They splashed and swam with the wondrous unconsciousness Of their youth and beauty In the full spontaneity and summer of the fieshes of awareness Heightened, intensified and softened By the soft and the silk of the waters Blooded made ready by the energy set afire by the nakedness of the body,
Electrified: deified: undenied.
A young man of thirty years beholds them from a distance. He lives in the dungeon of ten million dollars. He is rich, handsome and empty standing behind the linen curtains Beholding them. Which girl does he think most desirable, most beautiful? They are all equally beautiful and desirable from the gold distance. For if poverty darkens discrimination and makes perception too vivid, The gold of wealth is also a form of blindness. For has not a Frenchman said, Although this is America…

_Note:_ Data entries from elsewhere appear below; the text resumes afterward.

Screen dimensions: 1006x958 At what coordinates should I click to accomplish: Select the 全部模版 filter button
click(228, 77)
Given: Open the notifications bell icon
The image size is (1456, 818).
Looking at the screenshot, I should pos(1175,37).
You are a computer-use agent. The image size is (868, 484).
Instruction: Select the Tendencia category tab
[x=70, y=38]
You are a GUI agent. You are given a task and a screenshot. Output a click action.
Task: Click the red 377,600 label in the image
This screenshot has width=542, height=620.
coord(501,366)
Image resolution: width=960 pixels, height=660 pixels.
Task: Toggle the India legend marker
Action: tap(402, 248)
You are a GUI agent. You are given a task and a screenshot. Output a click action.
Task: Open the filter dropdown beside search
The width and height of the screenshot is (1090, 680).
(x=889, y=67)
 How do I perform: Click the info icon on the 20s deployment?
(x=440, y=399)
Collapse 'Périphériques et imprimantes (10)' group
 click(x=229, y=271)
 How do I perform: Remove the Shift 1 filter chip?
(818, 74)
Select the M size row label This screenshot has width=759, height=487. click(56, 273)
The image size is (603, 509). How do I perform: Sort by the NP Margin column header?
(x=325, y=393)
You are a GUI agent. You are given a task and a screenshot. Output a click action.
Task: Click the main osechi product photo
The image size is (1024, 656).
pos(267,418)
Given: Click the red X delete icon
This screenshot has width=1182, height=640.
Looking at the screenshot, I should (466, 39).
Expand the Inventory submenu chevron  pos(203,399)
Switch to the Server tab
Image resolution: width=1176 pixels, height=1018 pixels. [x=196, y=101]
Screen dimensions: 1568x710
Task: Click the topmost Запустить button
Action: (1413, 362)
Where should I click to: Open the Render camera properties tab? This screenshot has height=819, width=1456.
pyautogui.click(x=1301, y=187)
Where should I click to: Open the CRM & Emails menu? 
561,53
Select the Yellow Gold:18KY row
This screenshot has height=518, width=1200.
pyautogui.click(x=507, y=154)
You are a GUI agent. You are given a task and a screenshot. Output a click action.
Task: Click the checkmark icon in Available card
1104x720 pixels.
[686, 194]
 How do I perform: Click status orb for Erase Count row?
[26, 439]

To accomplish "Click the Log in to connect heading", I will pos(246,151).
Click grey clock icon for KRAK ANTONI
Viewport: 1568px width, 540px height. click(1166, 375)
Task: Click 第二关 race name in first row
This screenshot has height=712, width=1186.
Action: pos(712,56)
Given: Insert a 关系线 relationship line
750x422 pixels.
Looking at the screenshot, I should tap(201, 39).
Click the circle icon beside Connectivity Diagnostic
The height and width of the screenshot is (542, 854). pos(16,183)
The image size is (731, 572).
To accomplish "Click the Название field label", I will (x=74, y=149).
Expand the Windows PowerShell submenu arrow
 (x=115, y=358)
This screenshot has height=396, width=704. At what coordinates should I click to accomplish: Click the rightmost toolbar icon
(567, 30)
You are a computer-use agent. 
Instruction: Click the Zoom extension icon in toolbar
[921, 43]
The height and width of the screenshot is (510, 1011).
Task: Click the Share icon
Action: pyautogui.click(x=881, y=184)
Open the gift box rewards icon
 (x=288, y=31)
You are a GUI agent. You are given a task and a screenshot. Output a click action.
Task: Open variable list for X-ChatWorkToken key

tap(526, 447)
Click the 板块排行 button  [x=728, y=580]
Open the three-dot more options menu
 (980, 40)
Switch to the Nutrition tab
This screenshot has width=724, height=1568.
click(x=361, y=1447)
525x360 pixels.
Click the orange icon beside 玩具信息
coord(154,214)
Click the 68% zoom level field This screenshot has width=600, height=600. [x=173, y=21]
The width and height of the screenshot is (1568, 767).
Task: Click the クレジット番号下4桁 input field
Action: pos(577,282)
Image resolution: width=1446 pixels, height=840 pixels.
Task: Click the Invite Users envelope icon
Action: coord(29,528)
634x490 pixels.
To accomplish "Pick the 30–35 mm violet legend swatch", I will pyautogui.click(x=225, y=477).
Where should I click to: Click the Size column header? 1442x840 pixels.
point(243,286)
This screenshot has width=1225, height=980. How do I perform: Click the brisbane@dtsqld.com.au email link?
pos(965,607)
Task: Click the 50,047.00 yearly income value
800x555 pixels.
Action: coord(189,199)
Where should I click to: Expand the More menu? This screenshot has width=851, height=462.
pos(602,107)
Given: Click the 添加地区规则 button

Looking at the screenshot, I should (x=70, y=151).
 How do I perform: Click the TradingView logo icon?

What he has said is not entirely relevant, That a naked woman is a proof of the existence of God.
Where is he going? Is he going to be among them to splash and to laugh with them? They did not see him although he saw them and was there among them. He saw them as he would not have seen them had they been conscious Of him or conscious of men in complete depravation: This is his enchantment and impoverishment As he possesses them in gaze only.
. . .He felt the wood secrecy, he knew the June softness The warmth surrounding him crackled Held in by the mansard roof mansion He glimpsed the shadowy light on last year's brittle leaves fallen, Looked over and overlooked, glimpsed by the fall of death, Winter's mourning and the May's renewal.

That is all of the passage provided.